Stored records:
********
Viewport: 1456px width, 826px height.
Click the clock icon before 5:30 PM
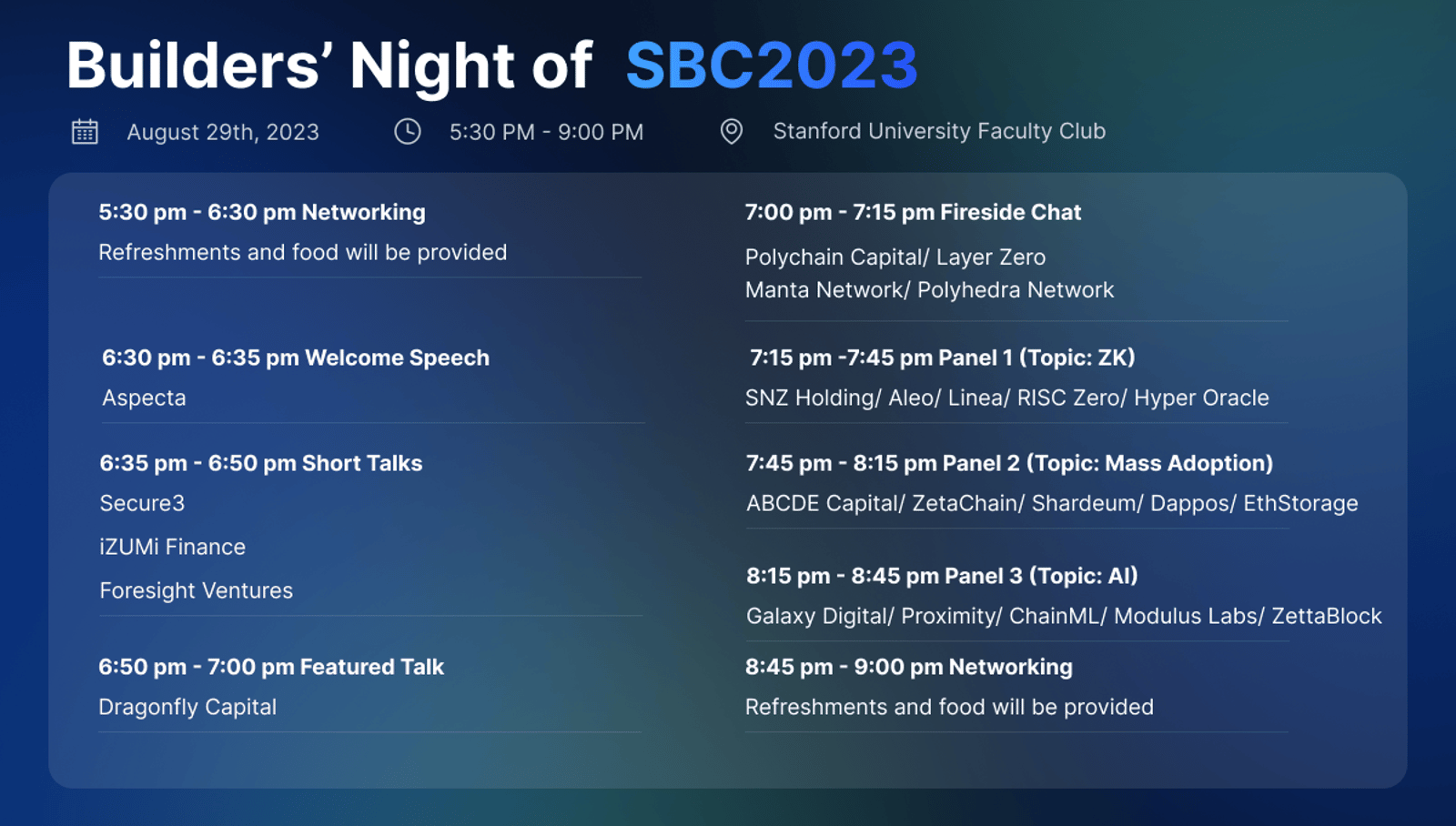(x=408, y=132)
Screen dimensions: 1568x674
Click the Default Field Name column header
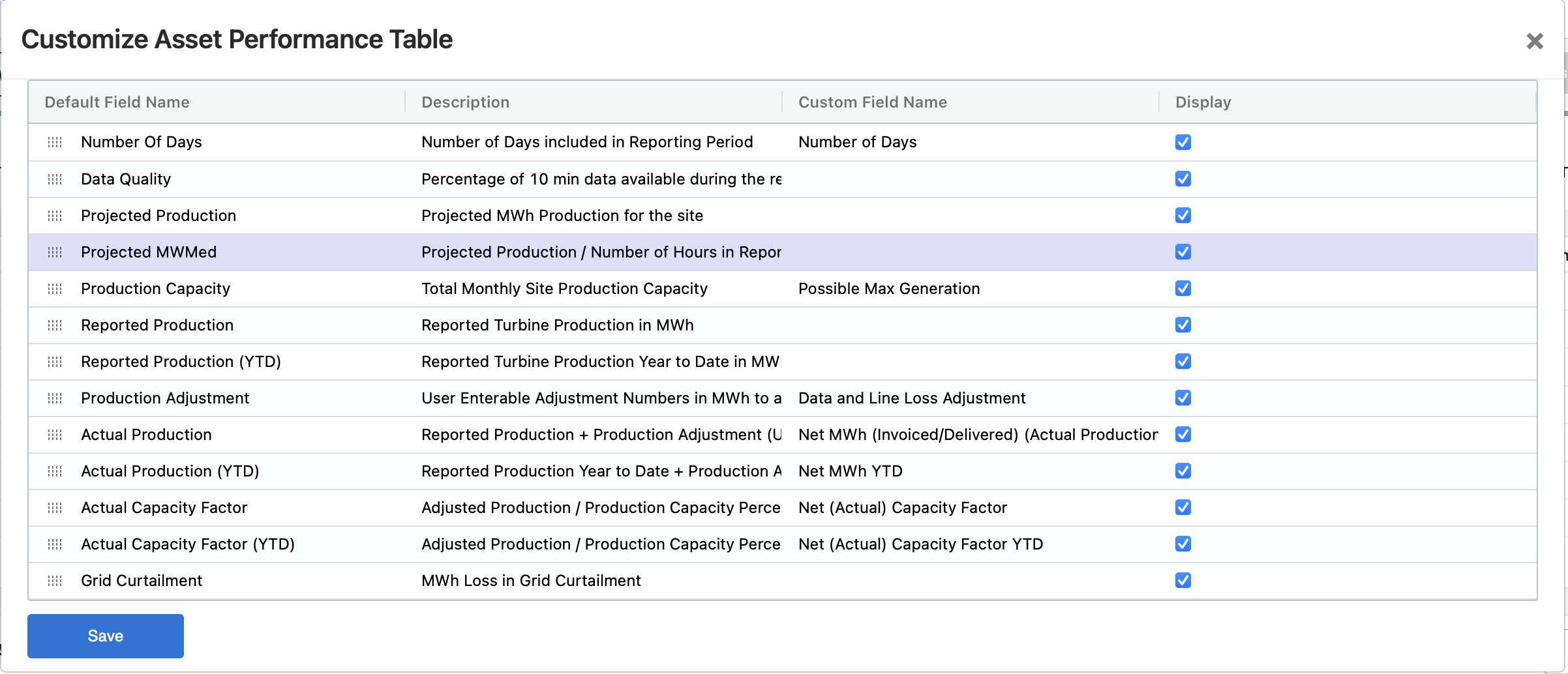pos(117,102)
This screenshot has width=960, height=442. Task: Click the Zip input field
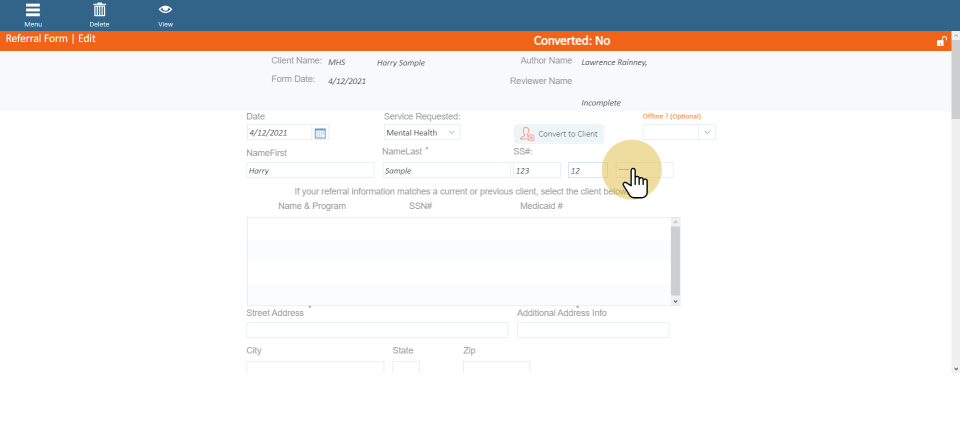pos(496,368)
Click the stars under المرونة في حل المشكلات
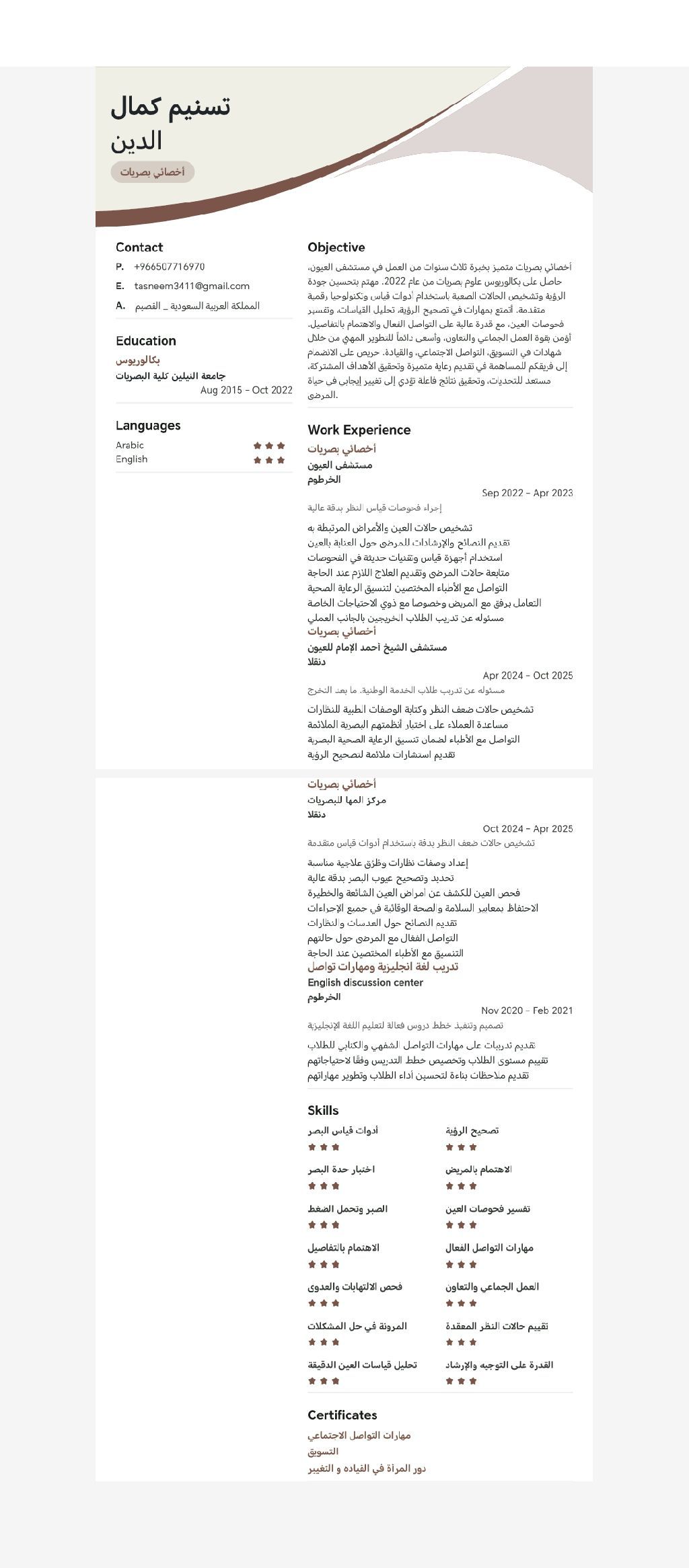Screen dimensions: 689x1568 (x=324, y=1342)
********
Assignment
Copy the final stretch of lines, starting at the one that holds "Click the clock icon before 5:30 PM" and ending at the last line of the data, exactly; omit pictures.

Finished task
Click the clock icon before 5:30 PM
(x=408, y=132)
Screen dimensions: 1568x674
Click the Default Field Name column header
pos(117,102)
This screenshot has width=960, height=442. Task: Click the Zip input field
pos(496,368)
Click the stars under المرونة في حل المشكلات
Screen dimensions: 689x1568 (x=324, y=1342)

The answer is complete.